そのなかでホン・シャはいちばん若く、学習意欲は旺盛で、優秀だった。
日本に来て2年目に、日本語能力検定試験2級に合格、3年目の1級チャレンジが目標だったが、
今年の試験日の4日前に、滞在ビザが切れてしまうので、受験申し込みはできなかったと手紙に書いている。
手紙は便箋2枚、気持ちを伝えようと、心を込めて書いた様子が、まだうまく使いこなせない日本語の用語や構文に現れている。


「時間の経つのはなんとはやいことでしょう。そろそろ帰りますよ。
ここで3年間暮らしました。帰る前になんとなく名残惜しく感じています。
私のいちばん遺憾であることは、今年の日本語能力検定試験に参加できないことです。
けどこの試験は、中国でもありますので、来年中国で参加するつもりです。
1級めざしてがんばります。」


お神輿を担いだのは、鴨都波神社の秋祭りで、
奈良、岐阜、山梨から中国人、ベトナム人ら45人の研修生が参加したと、
新聞記事に書いている。
祭りには6基の神輿が出て、担ぎ手は140人。
記事の中に、ホン・シャの声も載っている。
「みなで息を合わせて力を入れるのが楽しかった。
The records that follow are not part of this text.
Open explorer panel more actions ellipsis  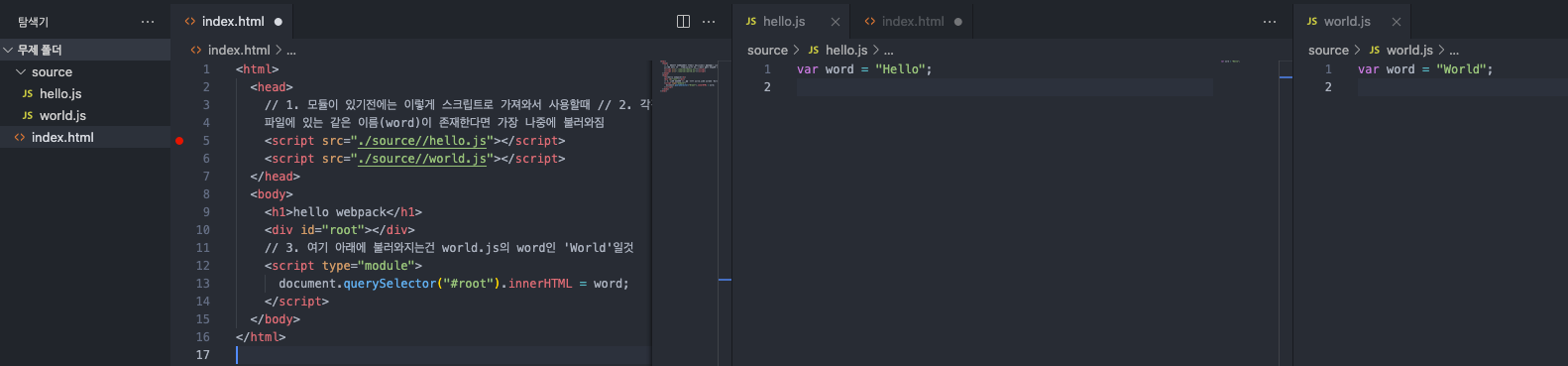[x=148, y=21]
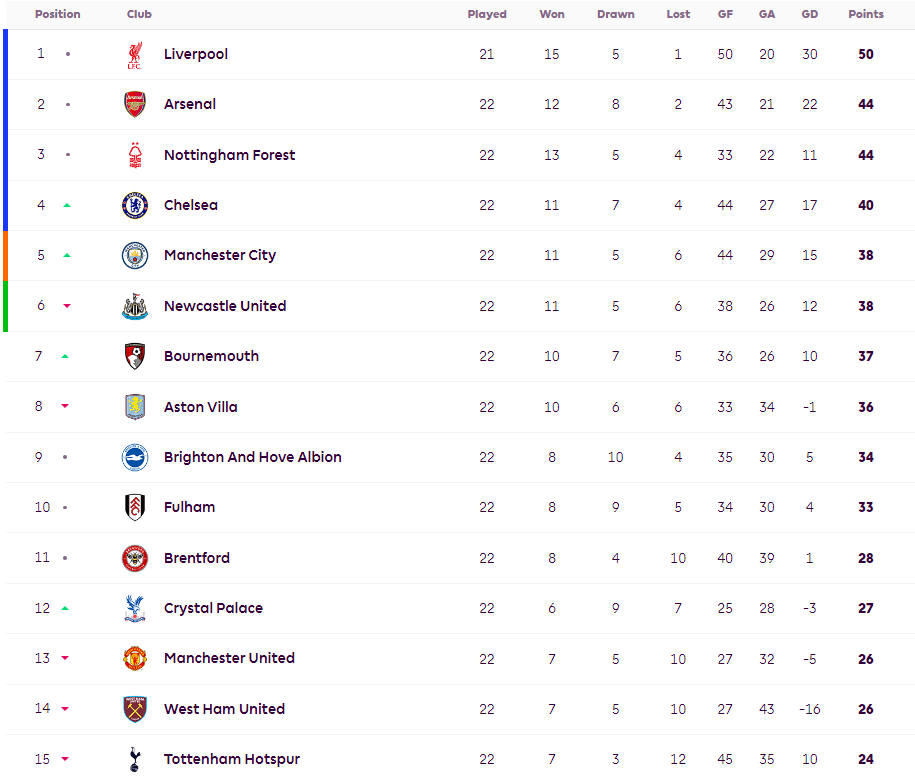915x784 pixels.
Task: Sort table by Points column header
Action: click(866, 14)
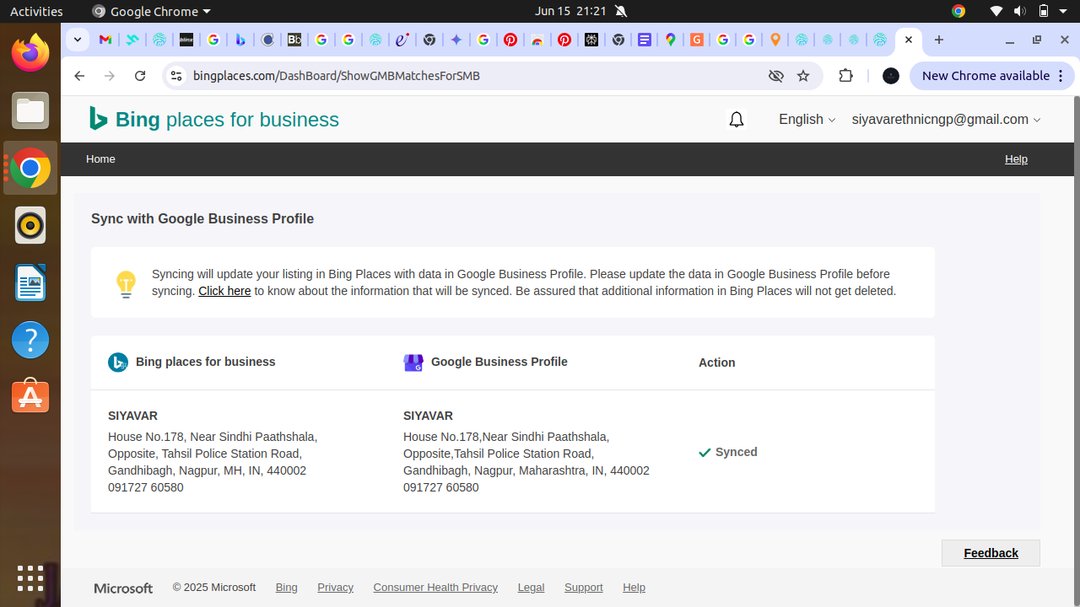
Task: Expand the English language dropdown
Action: coord(806,120)
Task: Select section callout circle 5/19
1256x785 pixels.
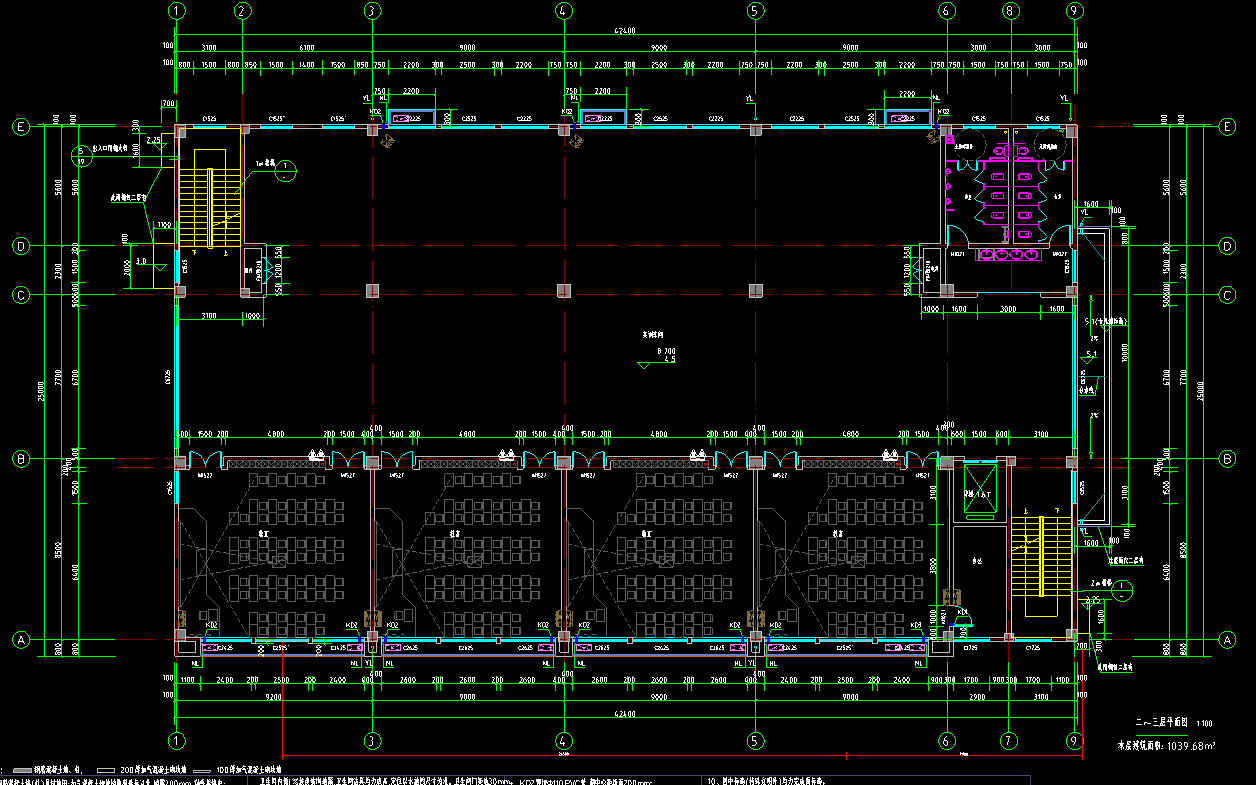Action: coord(83,155)
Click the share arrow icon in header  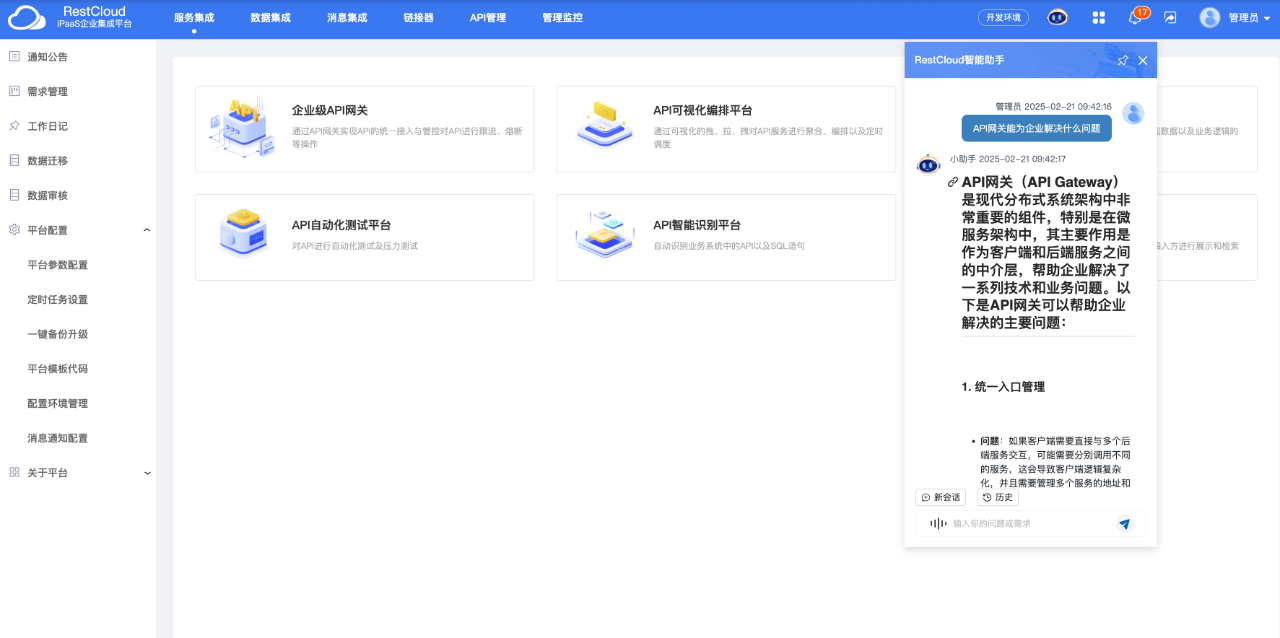(1170, 17)
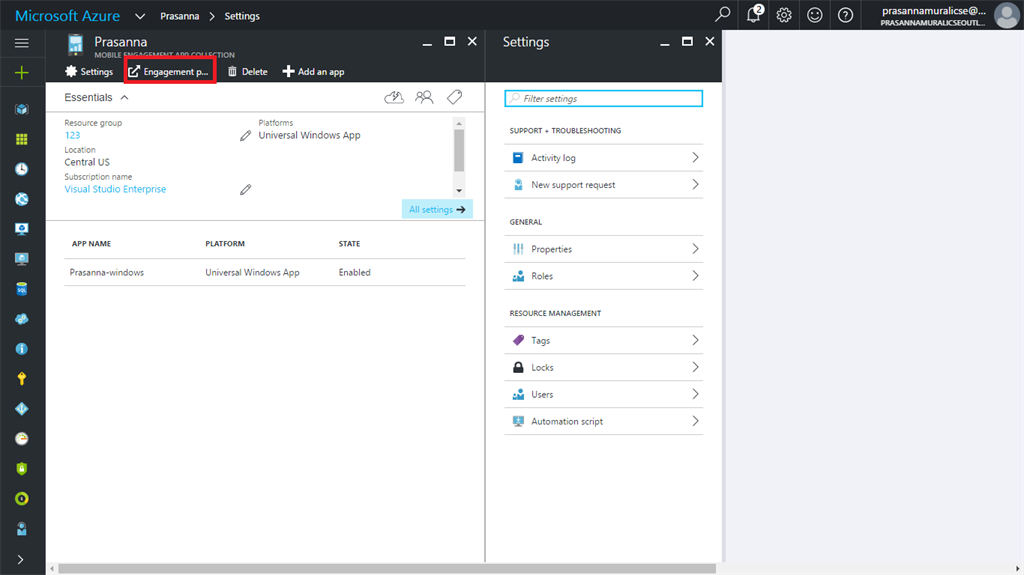This screenshot has height=575, width=1024.
Task: Click the search magnifier in top bar
Action: [723, 15]
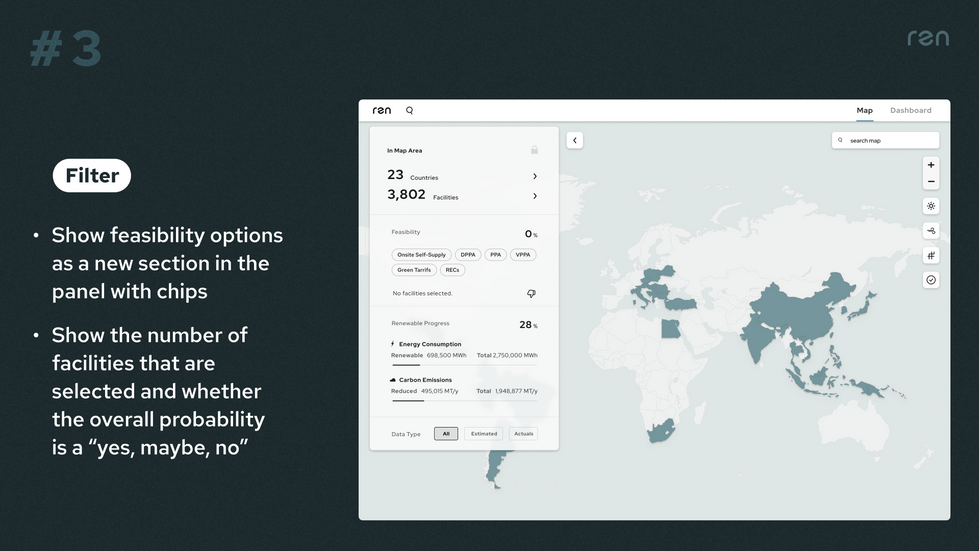
Task: Toggle the DPPA feasibility chip
Action: point(468,255)
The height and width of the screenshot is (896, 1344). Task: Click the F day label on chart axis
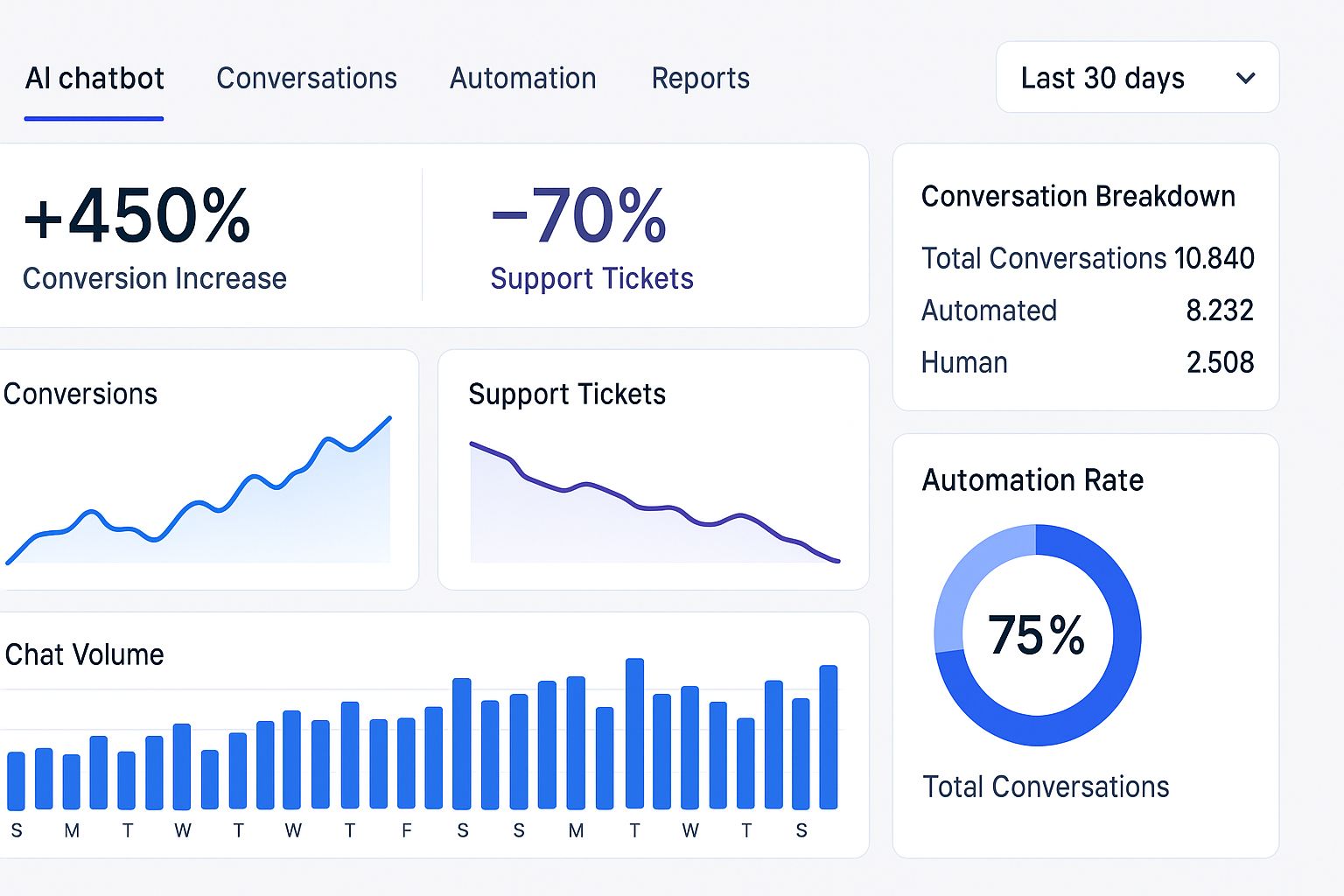407,830
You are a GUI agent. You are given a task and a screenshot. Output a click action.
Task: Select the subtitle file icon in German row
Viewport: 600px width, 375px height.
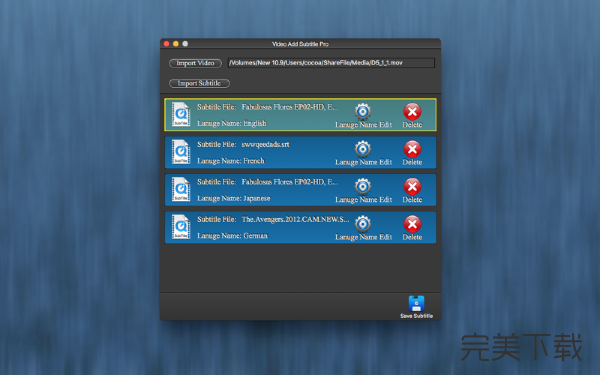click(181, 227)
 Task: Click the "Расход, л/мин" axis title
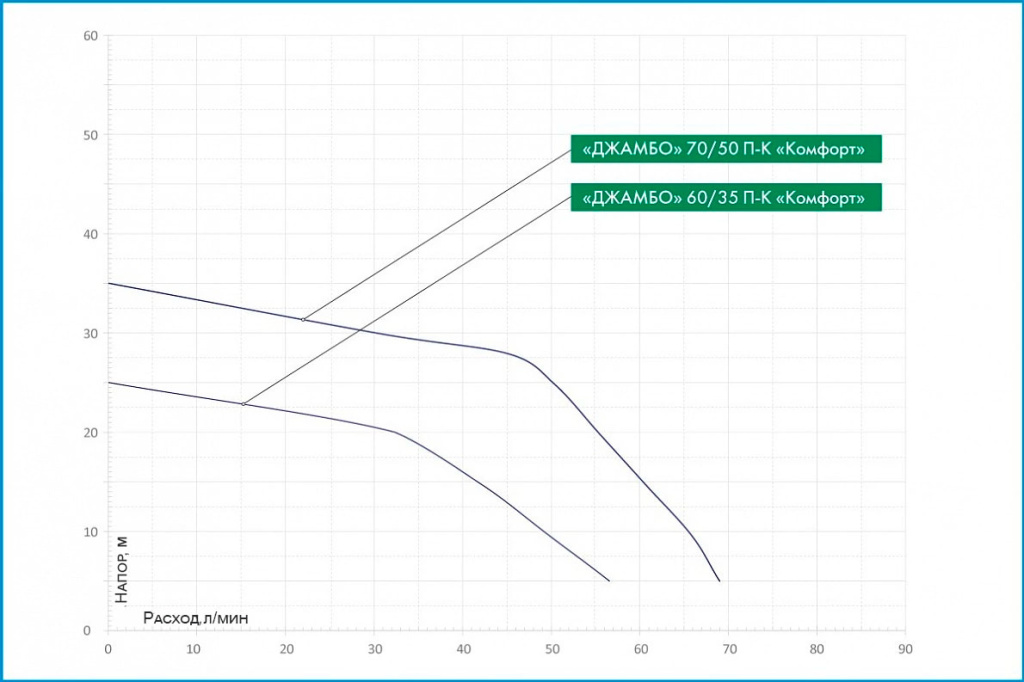[x=195, y=617]
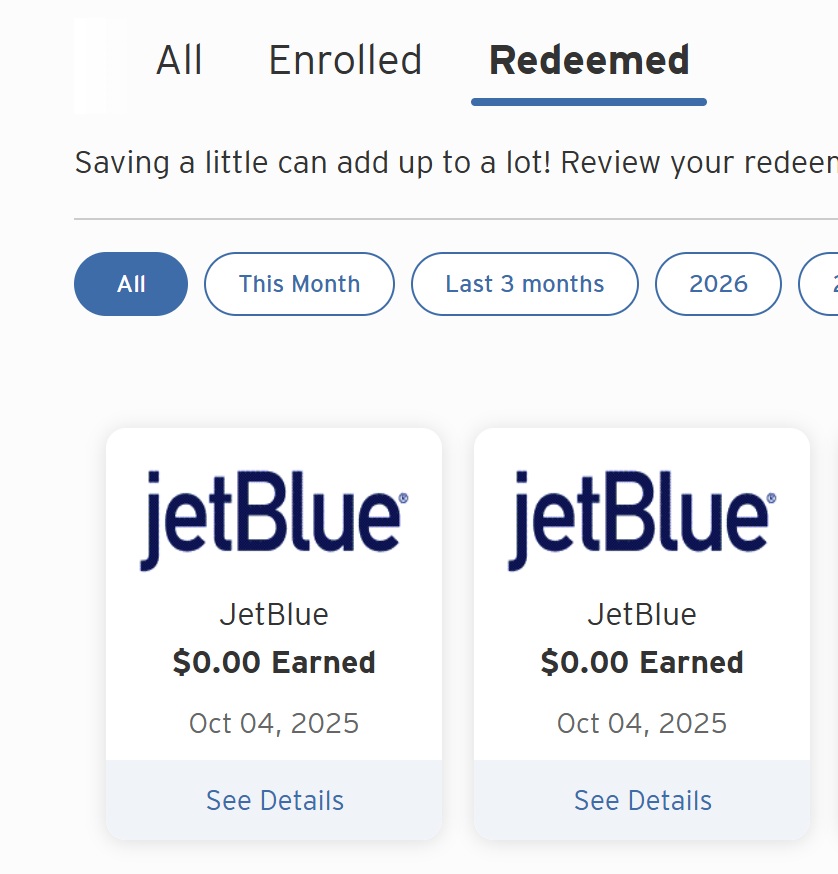Click $0.00 Earned on the first card
The image size is (838, 874).
pyautogui.click(x=274, y=662)
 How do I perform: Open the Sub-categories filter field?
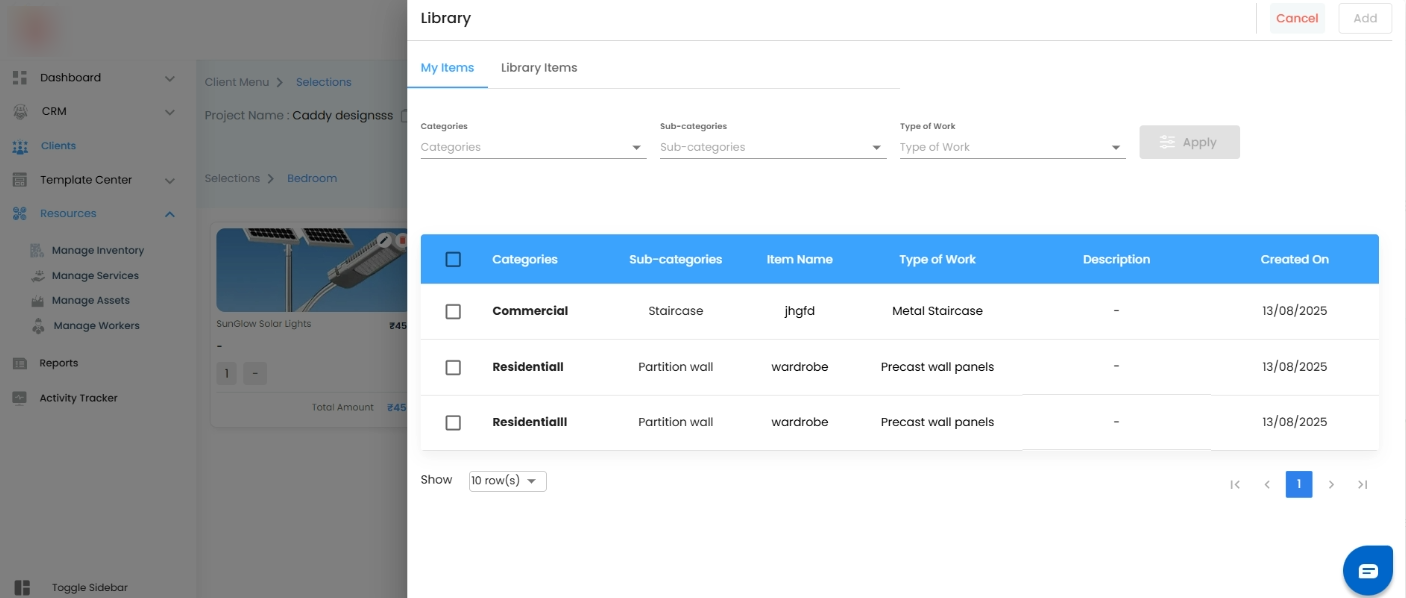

」
山梨や岐阜の外国人研修生が、遠いところをよく参加できたものだ。
どのように費用を捻出し、
奈良での宿泊をどのようにしたのか、ホームステイしたのだろうか、
この企画を生み、彼らを支えた国際交流団体の物語が、その背景に潜んでいる。
オーリャオイサ、オーリャオイサ。
神輿を担いだ日本人と外国人の間に、温かい友情が生まれたと、
参加した日本人の若者の声も掲載されている。


信州に遊びにおいで。
はい、遊びに行きます。
そう言っていたが、ホン・シャたちは結局一度も信州に来れなかった。
余暇がないことと、交通費の高さが、ホン・シャたちを旅行に踏み切らせなかった。
「仕事が忙しいので、北アルプスの姿を見るチャンスはなくなると思います。
北アルプスは、私の心の中の世外桃源(ユートピア)です。
3年間の研修はまもなく終わります。
3年間を通して、私の収獲はけっこうあると思います。
皆さんのおかげです。たいへんお世話になりました。
私たちの友情が、永遠に続いていくのが私の楽しみです。」
手紙の最後に、中国の住所を記し、
江蘇省が彼女の故郷で、中国に来たら、連絡して欲しい、会いたいです、と書いていた。